DOCUMENT EXTRACT:
===============
Mark Twain famously quipped that there were three ways to avoid telling the truth: lies, damned lies, and statistics. The joke works because statistics frequently seem like a black box—it can be difficult to understand how statistical theorems make it possible to draw conclusions from data that, on their face, defy easy analysis.

But because data analysis plays a critical role in everything from jet engine reliability to determining the shows we see on television, it’s important to acquire at least a basic understanding of statistics. One of the most important concepts to understand is the central limit theorem.

In this article, we will explain the central limit theorem and show how to demonstrate it using common examples, including the roll of a die and the birthdays of Major League Baseball players.

A typical textbook definition of the central limit theorem goes something like this:

As the sample size increases, the sampling distribution of the mean, X-bar, can be approximated by a normal distribution with mean µ and standard deviation σ/√*n *where:

µ is the population mean

σ is the population standard deviation

*n* is the sample size

In other words, if we repeatedly take independent random samples of size *n *from any population, then when *n *is large, the distribution of the sample means will approach a normal distribution.
===============
DATA EXCERPT:

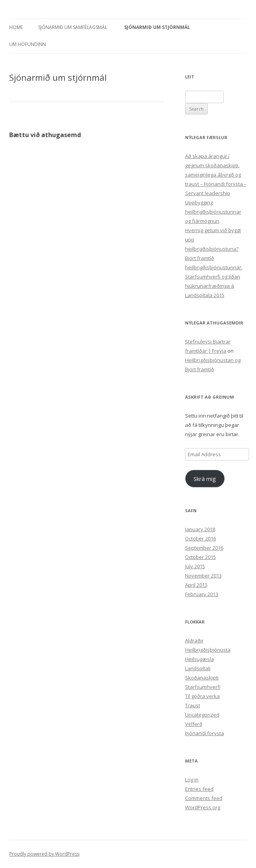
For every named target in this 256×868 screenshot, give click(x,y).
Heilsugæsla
===============
REQUIRED WORK:
1. Condense the paragraph in the central limit theorem text that begins "But because data analysis" into a single shorter sentence that keeps its main facts.
2. In the central limit theorem text, substitute "mystery" for "black box" and give the passage again, starting at "Mark Twain famously" and ending at "central limit theorem.".
Use only the central limit theorem text for these tasks, not the listing.

SOLVED TASKS:
1. Because data analysis matters in areas from jet engine reliability to the shows we see on television, a basic understanding of statistics is important, and the central limit theorem is one of its most important concepts.

2.
Mark Twain famously quipped that there were three ways to avoid telling the truth: lies, damned lies, and statistics. The joke works because statistics frequently seem like a mystery—it can be difficult to understand how statistical theorems make it possible to draw conclusions from data that, on their face, defy easy analysis.

But because data analysis plays a critical role in everything from jet engine reliability to determining the shows we see on television, it’s important to acquire at least a basic understanding of statistics. One of the most important concepts to understand is the central limit theorem.